::: Records shown

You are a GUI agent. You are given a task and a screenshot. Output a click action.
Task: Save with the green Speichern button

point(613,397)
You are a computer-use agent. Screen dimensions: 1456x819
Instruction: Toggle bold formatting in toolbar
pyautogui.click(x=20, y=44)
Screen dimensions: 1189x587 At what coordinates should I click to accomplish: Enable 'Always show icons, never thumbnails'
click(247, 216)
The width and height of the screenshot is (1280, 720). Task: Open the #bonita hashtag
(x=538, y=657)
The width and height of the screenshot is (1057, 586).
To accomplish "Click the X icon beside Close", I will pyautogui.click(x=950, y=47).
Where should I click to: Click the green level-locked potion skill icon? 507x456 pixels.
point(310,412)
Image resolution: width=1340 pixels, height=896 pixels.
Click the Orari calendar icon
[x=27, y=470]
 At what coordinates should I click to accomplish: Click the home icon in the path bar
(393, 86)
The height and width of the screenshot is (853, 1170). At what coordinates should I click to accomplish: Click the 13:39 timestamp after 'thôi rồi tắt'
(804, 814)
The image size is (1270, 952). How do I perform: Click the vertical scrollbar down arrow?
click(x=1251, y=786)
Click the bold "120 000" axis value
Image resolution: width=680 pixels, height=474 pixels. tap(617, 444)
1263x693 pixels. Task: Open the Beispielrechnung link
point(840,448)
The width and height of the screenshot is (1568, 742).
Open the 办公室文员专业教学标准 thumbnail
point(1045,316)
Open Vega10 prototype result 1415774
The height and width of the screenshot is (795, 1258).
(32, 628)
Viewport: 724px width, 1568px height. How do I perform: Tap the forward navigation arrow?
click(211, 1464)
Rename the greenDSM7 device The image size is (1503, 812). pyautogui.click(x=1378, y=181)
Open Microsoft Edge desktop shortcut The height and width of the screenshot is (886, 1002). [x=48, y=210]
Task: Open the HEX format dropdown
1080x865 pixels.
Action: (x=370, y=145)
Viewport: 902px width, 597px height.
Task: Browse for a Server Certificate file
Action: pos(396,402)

::::::

:: Exercise goal ::
Can you reproduce the data above, substituting "Display size" for every occurrence of "Screen dimensions" and leaving everything else unchanged?

:: Exercise output ::
You are a GUI agent. You are given a task and a screenshot. Output a click action.
Task: Save with the green Speichern button

point(613,397)
You are a computer-use agent. Display size: 1456x819
Instruction: Toggle bold formatting in toolbar
pyautogui.click(x=20, y=44)
Display size: 1189x587 At what coordinates should I click to accomplish: Enable 'Always show icons, never thumbnails'
click(247, 216)
The width and height of the screenshot is (1280, 720). Task: Open the #bonita hashtag
(x=538, y=657)
The width and height of the screenshot is (1057, 586).
To accomplish "Click the X icon beside Close", I will pyautogui.click(x=950, y=47).
Where should I click to: Click the green level-locked potion skill icon? 507x456 pixels.
point(310,412)
Image resolution: width=1340 pixels, height=896 pixels.
Click the Orari calendar icon
[x=27, y=470]
 At what coordinates should I click to accomplish: Click the home icon in the path bar
(393, 86)
The height and width of the screenshot is (853, 1170). At what coordinates should I click to accomplish: Click the 13:39 timestamp after 'thôi rồi tắt'
(804, 814)
The image size is (1270, 952). How do I perform: Click the vertical scrollbar down arrow?
click(x=1251, y=786)
Click the bold "120 000" axis value
Image resolution: width=680 pixels, height=474 pixels. tap(617, 444)
1263x693 pixels. Task: Open the Beispielrechnung link
point(840,448)
The width and height of the screenshot is (1568, 742).
Open the 办公室文员专业教学标准 thumbnail
point(1045,316)
Open Vega10 prototype result 1415774
The height and width of the screenshot is (795, 1258).
(32, 628)
Viewport: 724px width, 1568px height. How do I perform: Tap the forward navigation arrow?
click(211, 1464)
Rename the greenDSM7 device The image size is (1503, 812). pyautogui.click(x=1378, y=181)
Open Microsoft Edge desktop shortcut The height and width of the screenshot is (886, 1002). [x=48, y=210]
Task: Open the HEX format dropdown
1080x865 pixels.
Action: (x=370, y=145)
Viewport: 902px width, 597px height.
Task: Browse for a Server Certificate file
Action: pos(396,402)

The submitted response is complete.